We’re working on poetry in my honors classes, and being halfway through the unit, we’ve turned our attention to one of the most difficult things to do in the class: determine the tone of something. Our something was Billy Collins’s (rightfully) semi-famous “The Lanyard.”

The other day I was ricocheting slowly
off the blue walls of this room,
moving as if underwater from typewriter to piano,
from bookshelf to an envelope lying on the floor,
when I found myself in the L section of the dictionary
where my eyes fell upon the word lanyard.

No cookie nibbled by a French novelist
could send one into the past more suddenly—
a past where I sat at a workbench at a camp
by a deep Adirondack lake
learning how to braid long thin plastic strips
into a lanyard, a gift for my mother.

I had never seen anyone use a lanyard
or wear one, if that’s what you did with them,
but that did not keep me from crossing
strand over strand again and again
until I had made a boxy
red and white lanyard for my mother.

She gave me life and milk from her breasts,
and I gave her a lanyard.
She nursed me in many a sick room,
lifted spoons of medicine to my lips,
laid cold face-cloths on my forehead,
and then led me out into the airy light

and taught me to walk and swim,
and I, in turn, presented her with a lanyard.
Here are thousands of meals, she said,
and here is clothing and a good education.
And here is your lanyard, I replied,
which I made with a little help from a counselor.

Here is a breathing body and a beating heart,
strong legs, bones and teeth,
and two clear eyes to read the world, she whispered,
and here, I said, is the lanyard I made at camp.
And here, I wish to say to her now,
is a smaller gift—not the worn truth

that you can never repay your mother,
but the rueful admission that when she took
the two-tone lanyard from my hand,
I was as sure as a boy could be
that this useless, worthless thing I wove
out of boredom would be enough to make us even.

Afterward, we listen to Collins doing a reading. The laughter surprises them. Who would think poetry could be funny? Their homework: graph the laugh. Today, we go over it.

It’s an example of perfect comedic timing.
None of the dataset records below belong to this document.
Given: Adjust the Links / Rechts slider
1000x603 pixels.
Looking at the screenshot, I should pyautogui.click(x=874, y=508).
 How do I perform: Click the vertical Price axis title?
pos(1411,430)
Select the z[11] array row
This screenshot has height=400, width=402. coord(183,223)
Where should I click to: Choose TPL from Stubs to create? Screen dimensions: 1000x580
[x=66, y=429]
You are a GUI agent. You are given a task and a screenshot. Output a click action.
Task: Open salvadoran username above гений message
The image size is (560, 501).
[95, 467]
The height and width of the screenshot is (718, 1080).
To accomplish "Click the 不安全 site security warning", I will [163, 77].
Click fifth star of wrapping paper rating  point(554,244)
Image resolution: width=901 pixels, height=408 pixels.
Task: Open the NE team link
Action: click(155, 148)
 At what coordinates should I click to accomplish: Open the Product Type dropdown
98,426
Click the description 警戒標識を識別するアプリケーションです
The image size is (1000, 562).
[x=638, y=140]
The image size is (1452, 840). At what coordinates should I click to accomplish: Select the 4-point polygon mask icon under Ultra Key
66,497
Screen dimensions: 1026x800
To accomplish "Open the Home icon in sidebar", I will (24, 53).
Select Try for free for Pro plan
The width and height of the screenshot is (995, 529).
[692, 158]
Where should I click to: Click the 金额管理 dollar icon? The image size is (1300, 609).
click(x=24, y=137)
Collins builds the anticipation with the first two lanyard references, which come quickly one after another. Then he goes several lines focusing on the mother before reminding us about the lanyard.

The anticipation is such that the audience even chucks a bit at the line “here are thousands of means” and a little less at “here is clothing and a good education.” The anticipation appropriately high, Collins then hits us with one of the best lines of the poem: “And here is your lanyard, I replied / which I made with a little help from a counselor.”

The kids always find it amusing later, but none of them ever laugh the first times we go through it.